Stock Market Crash: Nifty, Sensex Plummet, Yet Hold Edge Among Asian Peers
Despite steep losses, Indian equity indices Nifty and Sensex outperformed most Asian markets, highlighting relative resilience during the global market sell-off.

Indian equity markets plunged sharply on Monday, with the Nifty 50 dropping 5.07% to 21,743.65 and the Sensex tumbling 3,939.68 points to 71,425.01. This decline came amid a global wave of risk-off sentiment, yet India managed to emerge as the second-best performing market in Asia for the day.
The sell-off was sparked by escalating global concerns following US President Donald Trump's tariff announcement, which triggered retaliation from China. The ongoing trade tensions have rattled investor confidence, injecting extreme volatility into markets worldwide. Reflecting the panic, India VIX surged to 57.40% on Monday.
Extending last week’s losses, Asia-Pacific markets suffered their steepest fall since the 2008 financial crisis. The MSCI Asia Pacific Index plummeted by as much as 7.9%, its worst decline since October 2008. Hong Kong’s Hang Seng led the fall, crashing nearly 13%, with most regional indices firmly in the red. The index has fallen over 20% from its March high and entered a bear market.

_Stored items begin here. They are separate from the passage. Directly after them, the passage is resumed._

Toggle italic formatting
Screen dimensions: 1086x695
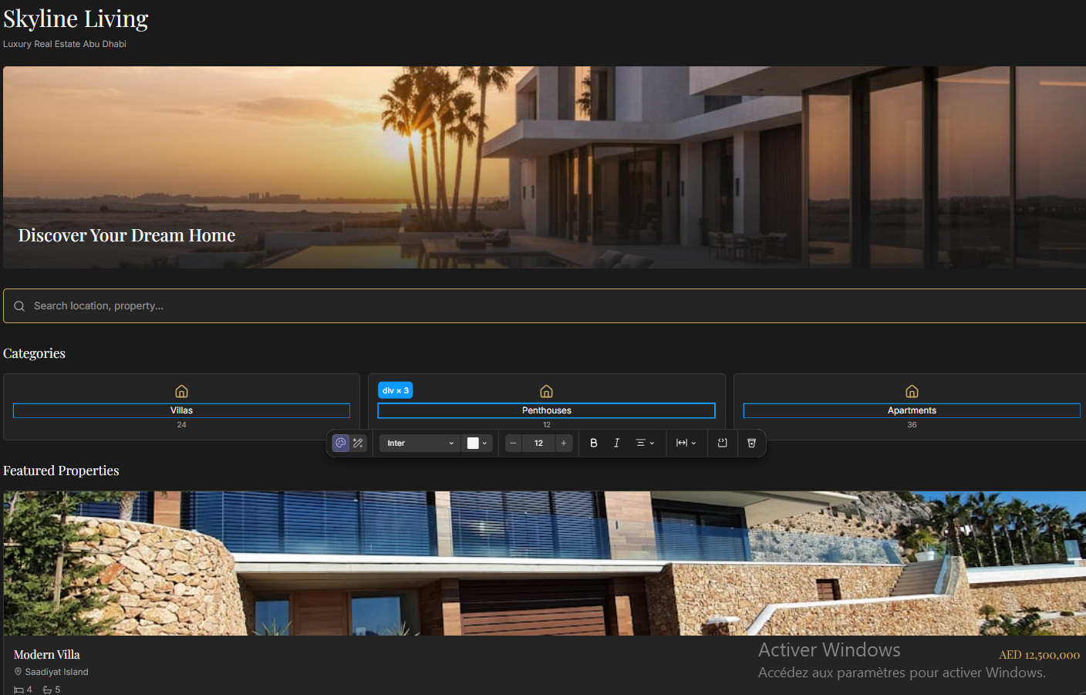[616, 443]
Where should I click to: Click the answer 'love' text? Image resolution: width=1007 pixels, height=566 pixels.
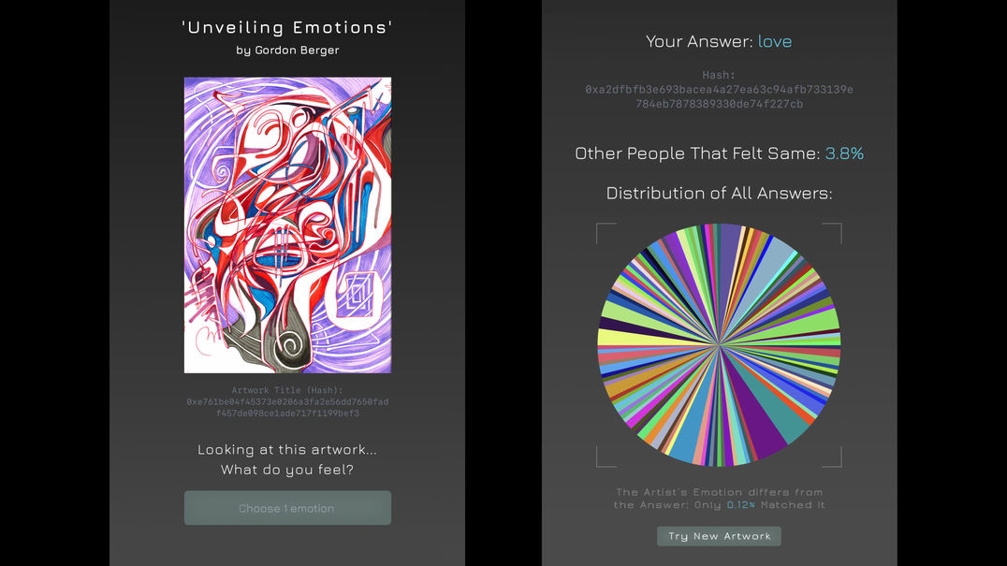pyautogui.click(x=774, y=41)
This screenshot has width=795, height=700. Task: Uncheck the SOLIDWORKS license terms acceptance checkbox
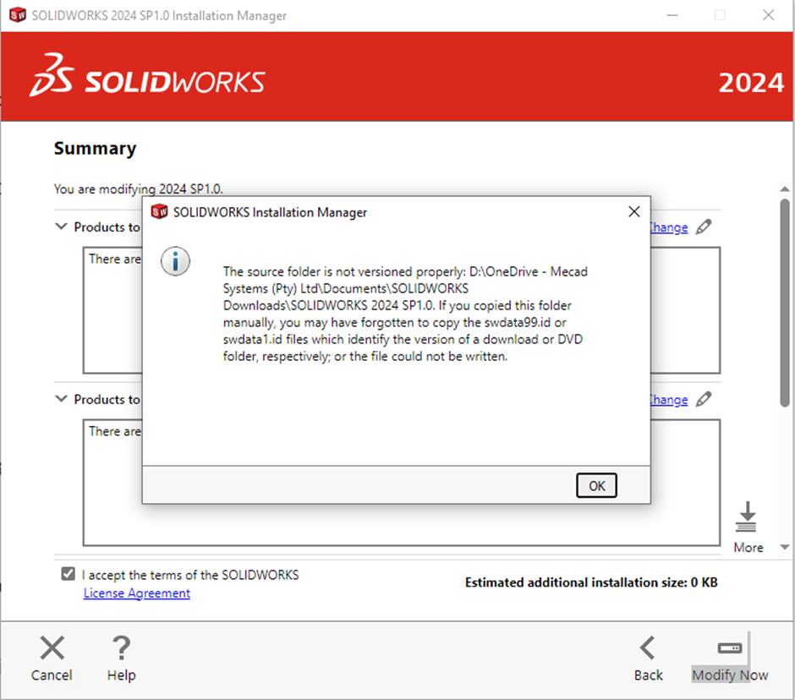click(x=68, y=573)
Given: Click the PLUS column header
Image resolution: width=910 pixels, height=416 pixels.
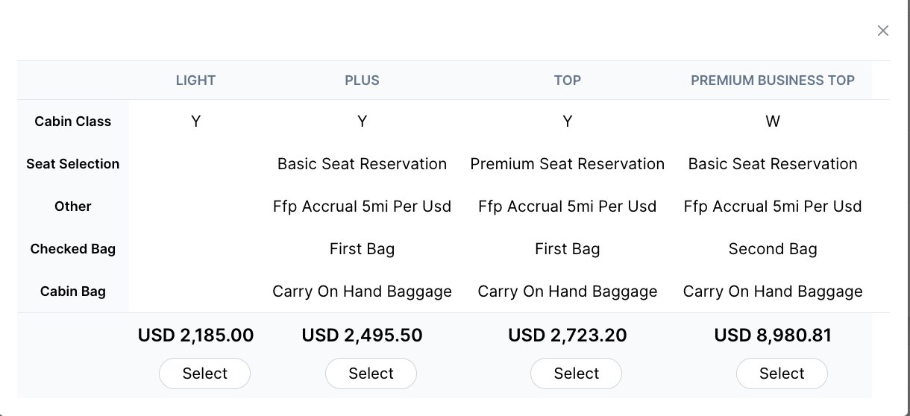Looking at the screenshot, I should [x=362, y=81].
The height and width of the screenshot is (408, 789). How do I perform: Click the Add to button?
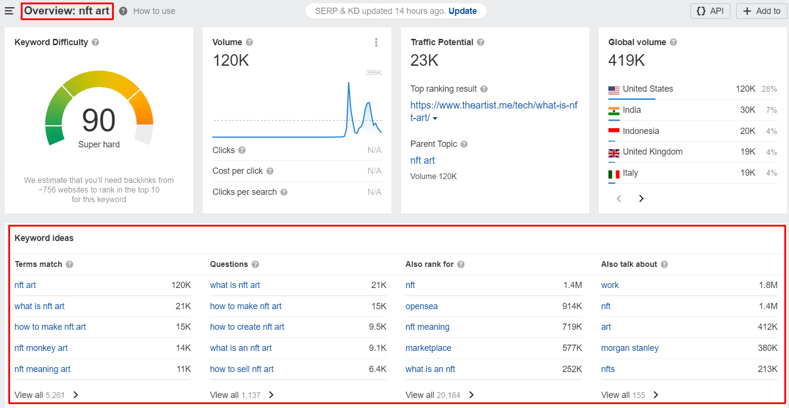[762, 11]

Japan’s Nikkei 225 slid 8.84%, while the broader Topix index dropped 9.62%. The index has fallen over 20% from its December high and has also entered a bear market.

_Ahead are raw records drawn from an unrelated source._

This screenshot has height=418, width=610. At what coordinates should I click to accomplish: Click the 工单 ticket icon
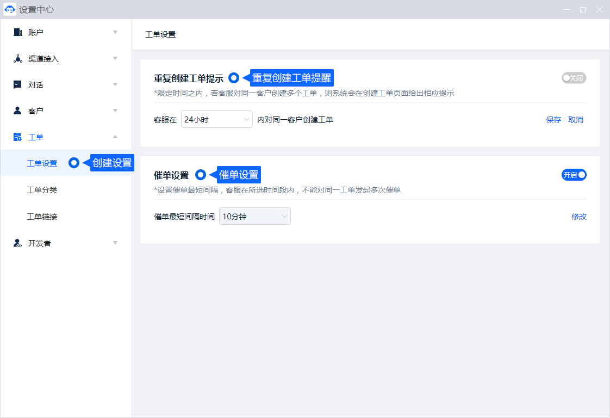[17, 137]
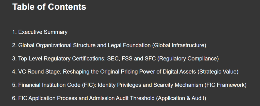The height and width of the screenshot is (106, 260).
Task: Click the (Application & Audit) parenthetical
Action: (x=181, y=98)
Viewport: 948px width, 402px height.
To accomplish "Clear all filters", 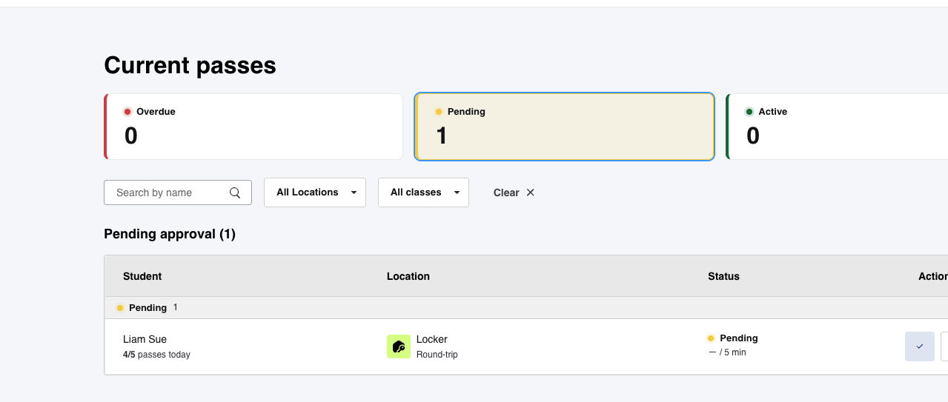I will pyautogui.click(x=514, y=192).
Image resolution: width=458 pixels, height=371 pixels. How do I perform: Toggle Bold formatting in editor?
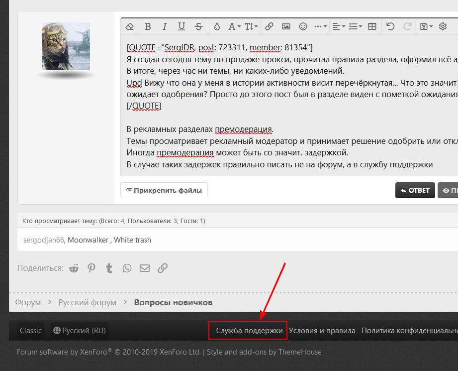148,26
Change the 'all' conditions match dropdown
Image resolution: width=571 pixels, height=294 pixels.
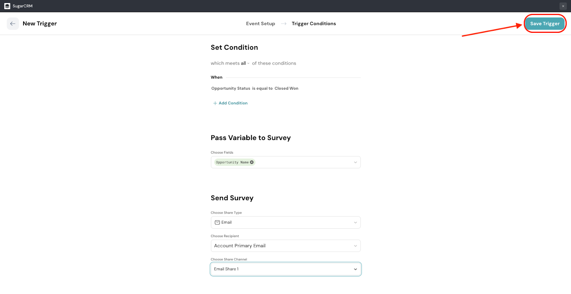(x=245, y=63)
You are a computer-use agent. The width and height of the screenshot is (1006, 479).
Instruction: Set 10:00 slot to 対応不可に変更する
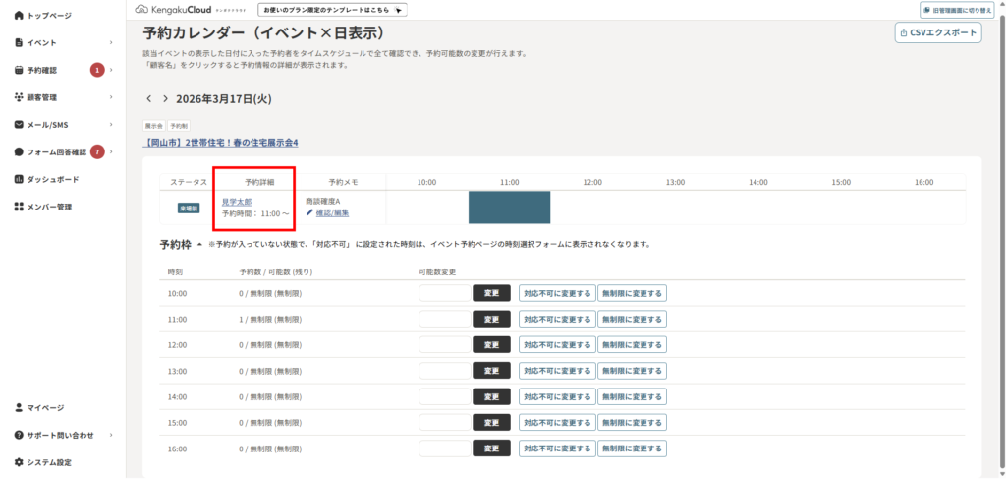coord(557,293)
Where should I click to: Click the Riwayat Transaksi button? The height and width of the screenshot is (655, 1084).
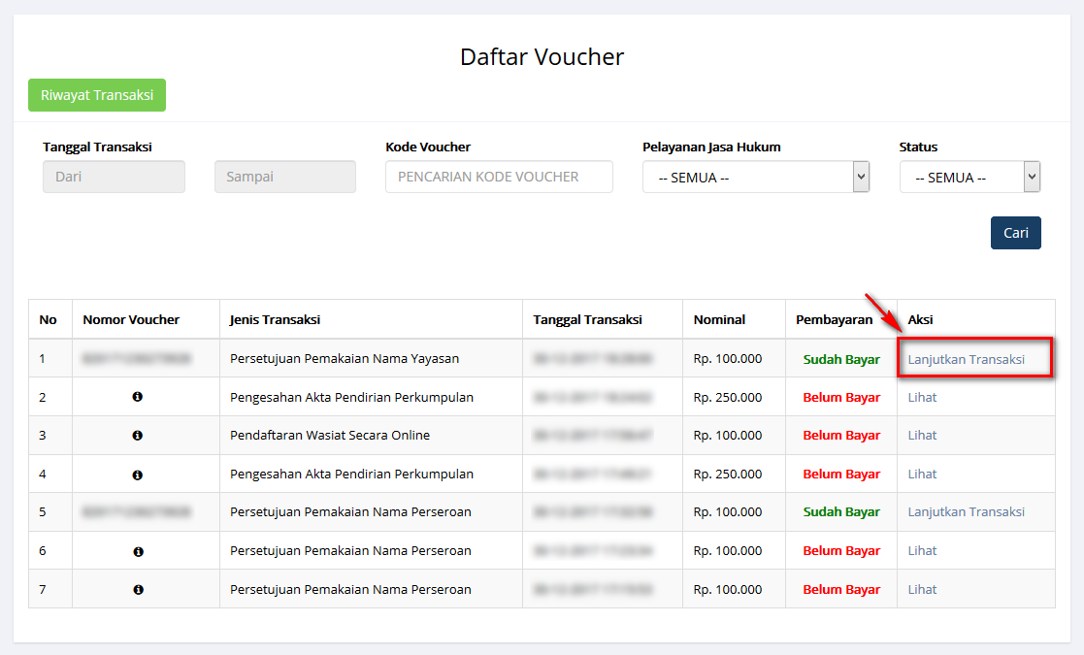tap(97, 95)
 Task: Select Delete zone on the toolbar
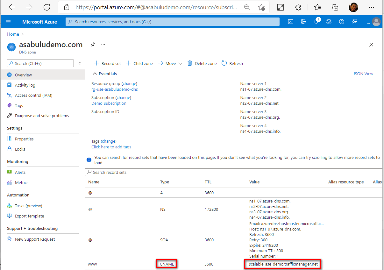click(202, 63)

South Korea’s KOSPI fell 5.59%, and Taiwan’s Taiex nosedived 10%. Hong Kong's Hang Seng was the worst hit, plunging 12.6%. Markets in Indonesia, Thailand, and Vietnam were closed for holidays.

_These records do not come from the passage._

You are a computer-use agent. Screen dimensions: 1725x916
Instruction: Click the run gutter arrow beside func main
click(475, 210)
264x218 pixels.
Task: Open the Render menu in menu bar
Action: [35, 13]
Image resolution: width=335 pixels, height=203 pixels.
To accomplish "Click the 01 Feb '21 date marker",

In Southeast Asia, Singapore’s Straits Times dropped 8.66%, China’s Shanghai Composite slid 8.11%, and Malaysia’s KLCI Index fell 5.66%. Australia’s ASX 200 was down 6.5%, while the Philippines’ PSEi Index declined by 4.6%.
In contrast, Indian indices showed relative resilience. On the previous trading session, the Nifty had declined 1.69%, and the Sensex dropped 1.38%, far less than their Asian counterparts.
The correction was exacerbated by a massive Wall Street sell-off on Friday. US indices experienced one of their worst trading days in history, with the Dow Jones Industrial Average falling 5.5% after a 4% drop on Thursday.
The S&P 500 lost 5.97%, following a 4.84% dip the previous day, and the Nasdaq Composite declined 5.73%, extending Thursday's 5.97% loss. Concerns are mounting that a full-blown trade war could push the global economy into recession.
Since the US tariff announcement on April 2, Hong Kong's Hang Seng has lost 11.6%, Japan’s Nikkei 225 is down 11.3%, and China’s CSI 300 has dropped 7.8%. South Korea’s KOSPI has declined by 5.5%. In comparison, India’s Nifty 50 has shed just 1.8%, underlining its relative strength amid global turmoil.
European markets were not spared either. The UK’s FTSE 100 fell 6.4%, Germany’s DAX lost 7.8%, and France’s CAC 40 dropped 7.4%. The Euro Stoxx 50, representing major eurozone companies, declined by 8%.
Despite Monday’s sharp losses, India's comparatively moderate decline highlights its resilience, keeping it among the top-performing markets in a region battered by fear and uncertainty.